## RECORDS SUPPLIED
--------

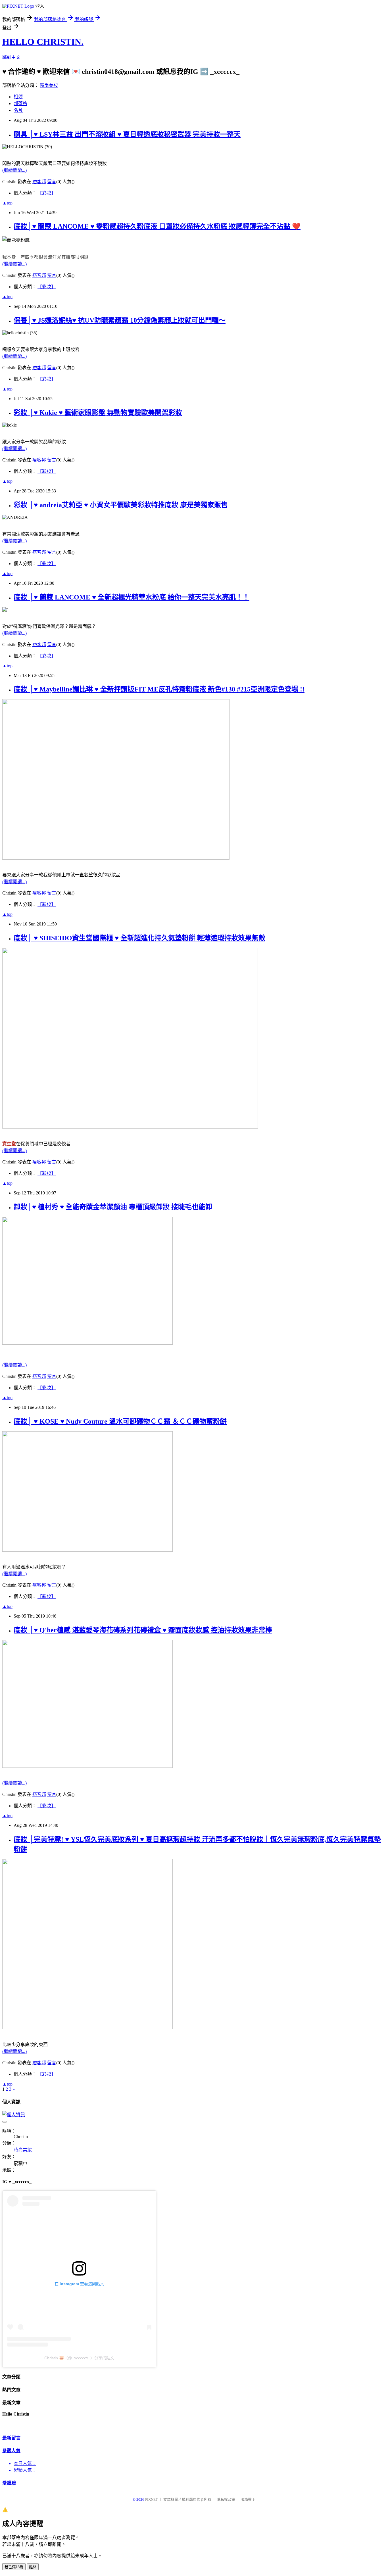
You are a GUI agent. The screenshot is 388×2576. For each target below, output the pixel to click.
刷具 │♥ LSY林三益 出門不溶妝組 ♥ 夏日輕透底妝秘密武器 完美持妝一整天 (127, 134)
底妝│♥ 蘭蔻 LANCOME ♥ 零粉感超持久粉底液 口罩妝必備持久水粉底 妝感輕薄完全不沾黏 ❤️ (157, 226)
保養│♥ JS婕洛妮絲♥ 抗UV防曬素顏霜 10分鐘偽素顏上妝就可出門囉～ (120, 320)
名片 (18, 110)
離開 (32, 2567)
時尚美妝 (49, 85)
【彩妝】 (46, 193)
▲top (7, 202)
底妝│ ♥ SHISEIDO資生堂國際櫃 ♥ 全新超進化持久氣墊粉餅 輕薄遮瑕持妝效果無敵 (139, 938)
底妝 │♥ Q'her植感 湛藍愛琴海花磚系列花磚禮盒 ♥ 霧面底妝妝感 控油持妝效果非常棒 (143, 1630)
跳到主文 (11, 57)
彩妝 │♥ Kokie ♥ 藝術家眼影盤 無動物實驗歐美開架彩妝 (98, 412)
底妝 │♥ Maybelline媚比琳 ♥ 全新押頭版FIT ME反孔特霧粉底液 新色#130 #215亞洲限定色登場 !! (159, 689)
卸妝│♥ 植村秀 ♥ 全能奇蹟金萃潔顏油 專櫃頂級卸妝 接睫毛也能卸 (113, 1207)
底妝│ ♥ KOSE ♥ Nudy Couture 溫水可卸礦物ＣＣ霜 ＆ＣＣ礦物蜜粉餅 (120, 1421)
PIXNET (151, 2499)
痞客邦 (39, 181)
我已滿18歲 (14, 2567)
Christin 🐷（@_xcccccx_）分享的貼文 (79, 2358)
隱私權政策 (226, 2499)
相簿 (18, 96)
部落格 (20, 103)
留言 (51, 181)
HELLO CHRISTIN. (43, 42)
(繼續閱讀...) (14, 170)
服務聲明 (248, 2499)
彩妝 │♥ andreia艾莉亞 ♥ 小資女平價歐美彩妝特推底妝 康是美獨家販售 (121, 505)
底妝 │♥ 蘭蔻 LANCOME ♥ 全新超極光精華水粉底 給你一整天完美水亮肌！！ (131, 597)
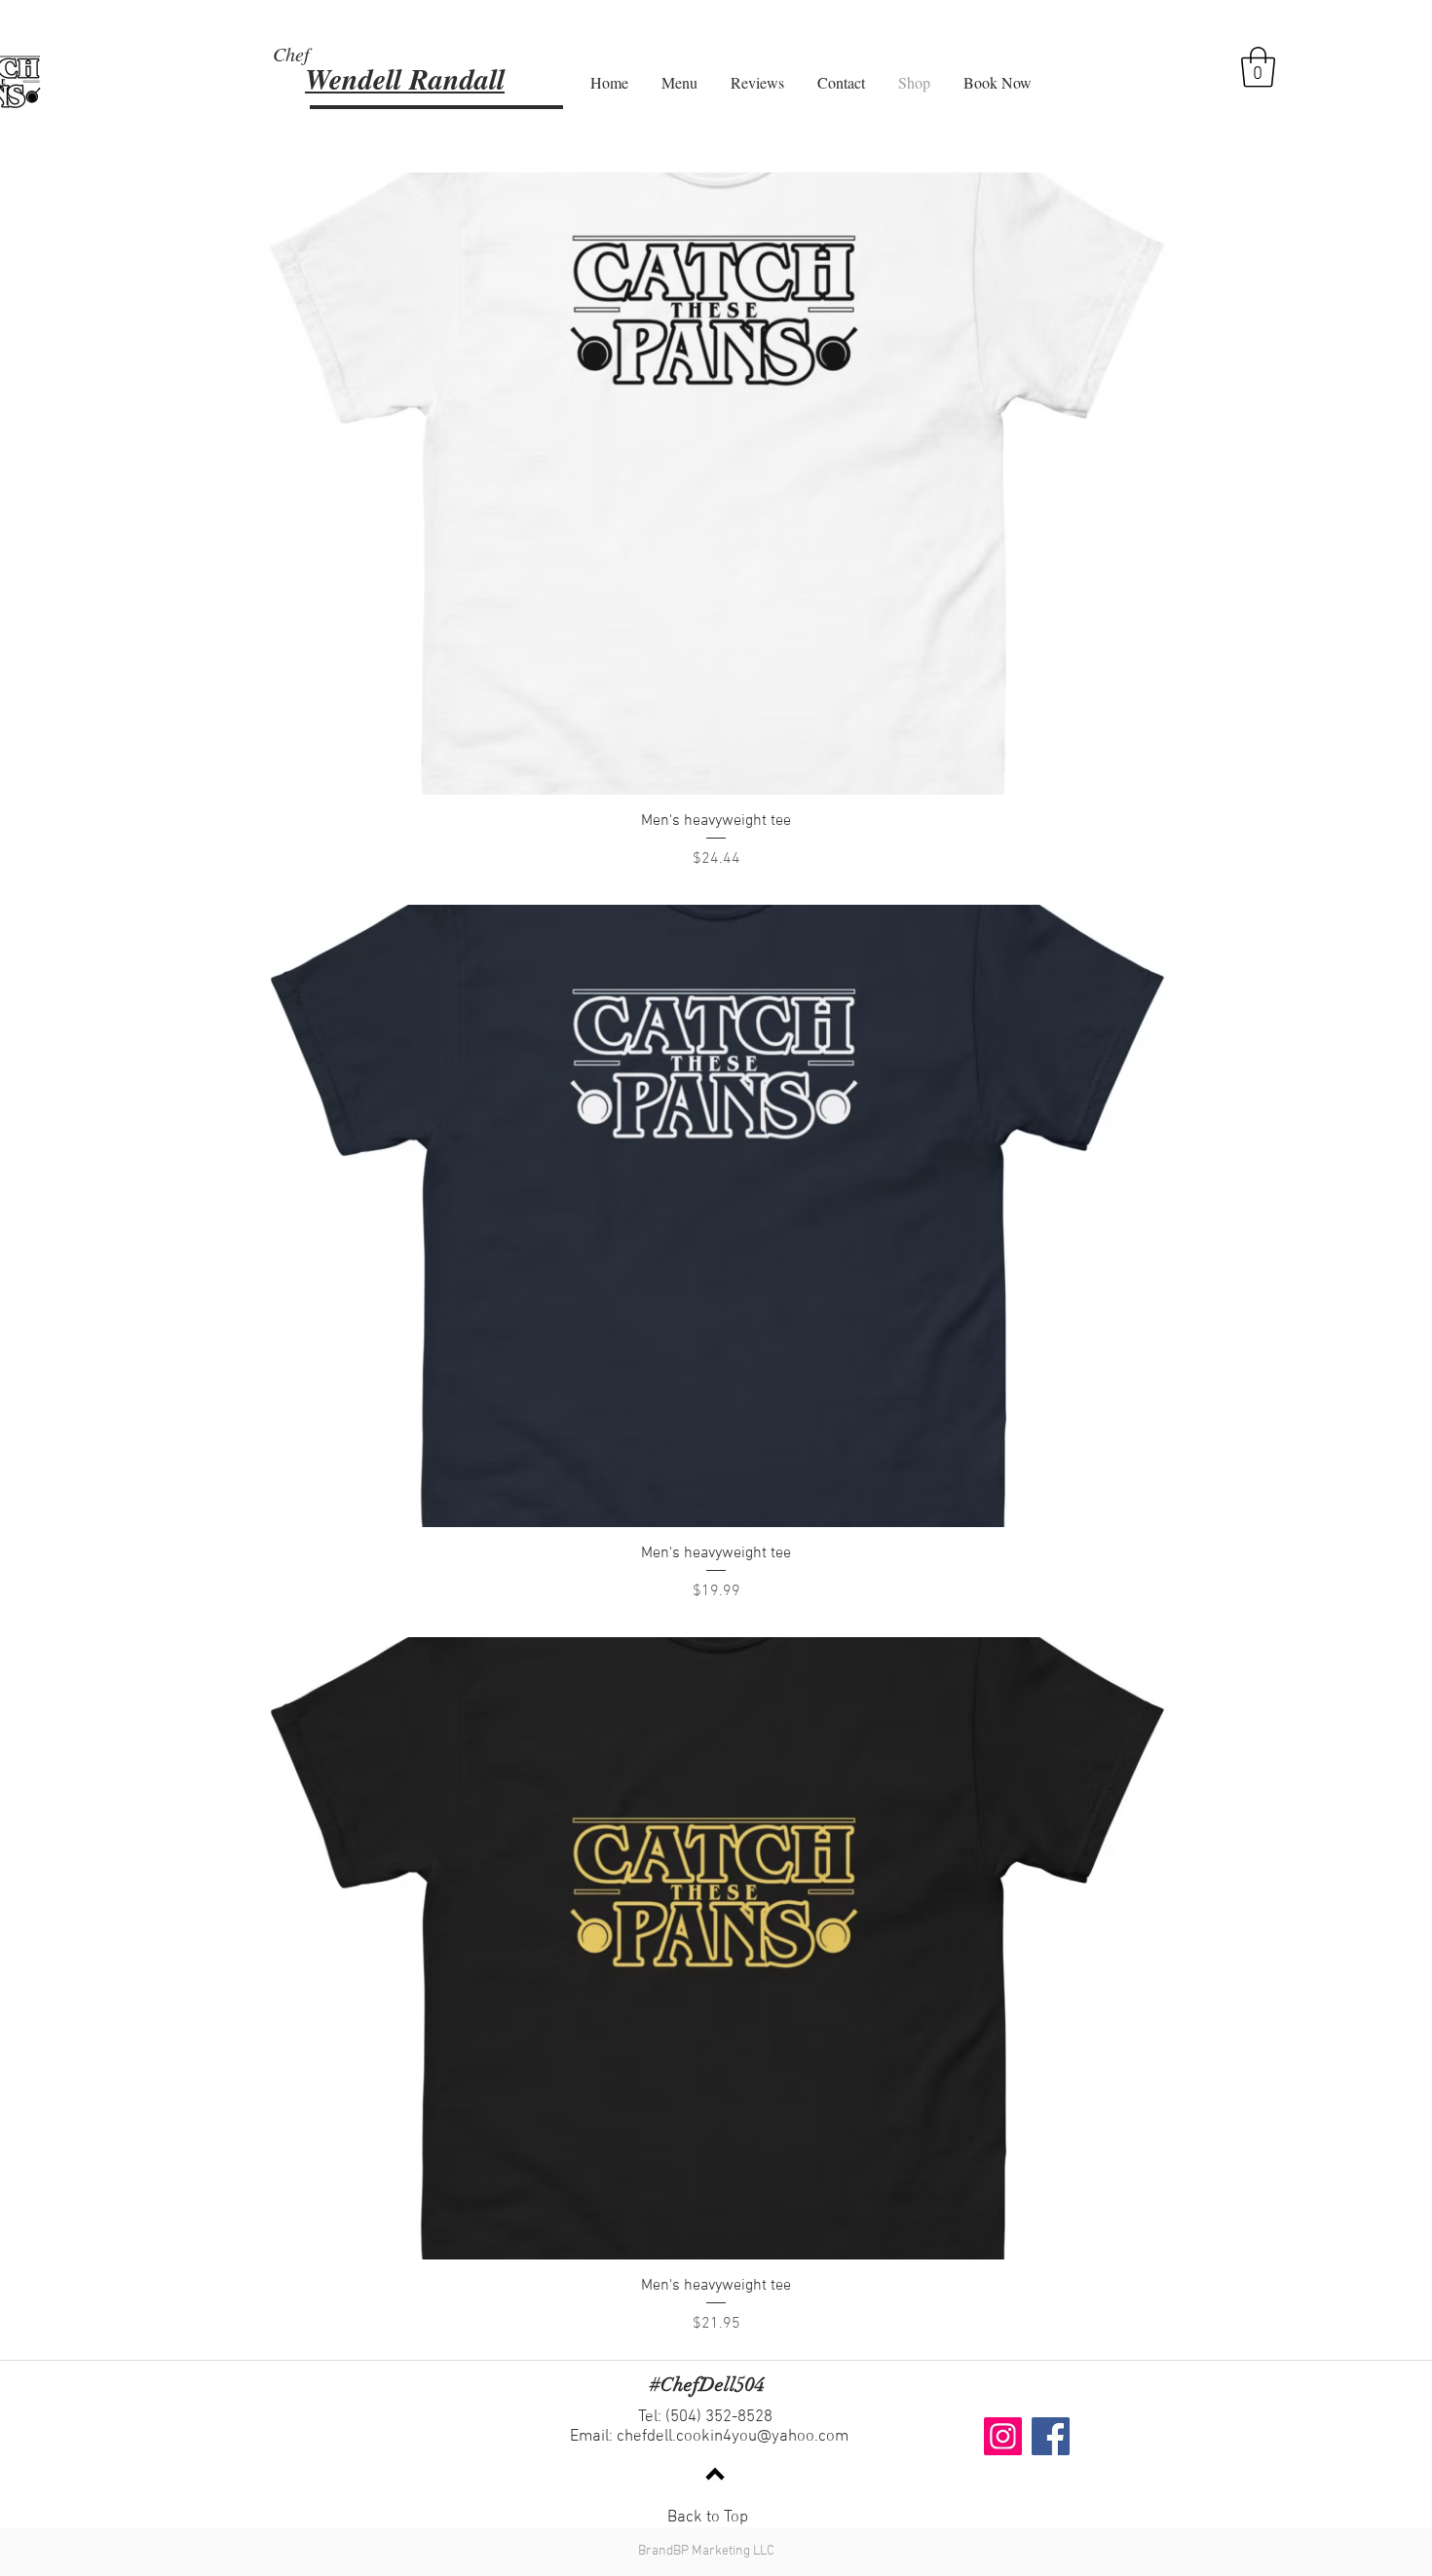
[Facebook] (1051, 2436)
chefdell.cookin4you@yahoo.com (732, 2436)
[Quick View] (716, 483)
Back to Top (707, 2517)
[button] (1258, 67)
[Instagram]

--------

## EXERCISE DETAILS
Across the whole listing above, find every line with the string "LANCOME" and copy it.

## OUTPUT OF THE EXERCISE
底妝│♥ 蘭蔻 LANCOME ♥ 零粉感超持久粉底液 口罩妝必備持久水粉底 妝感輕薄完全不沾黏 ❤️ (157, 226)
底妝 │♥ 蘭蔻 LANCOME ♥ 全新超極光精華水粉底 給你一整天完美水亮肌！！ (131, 597)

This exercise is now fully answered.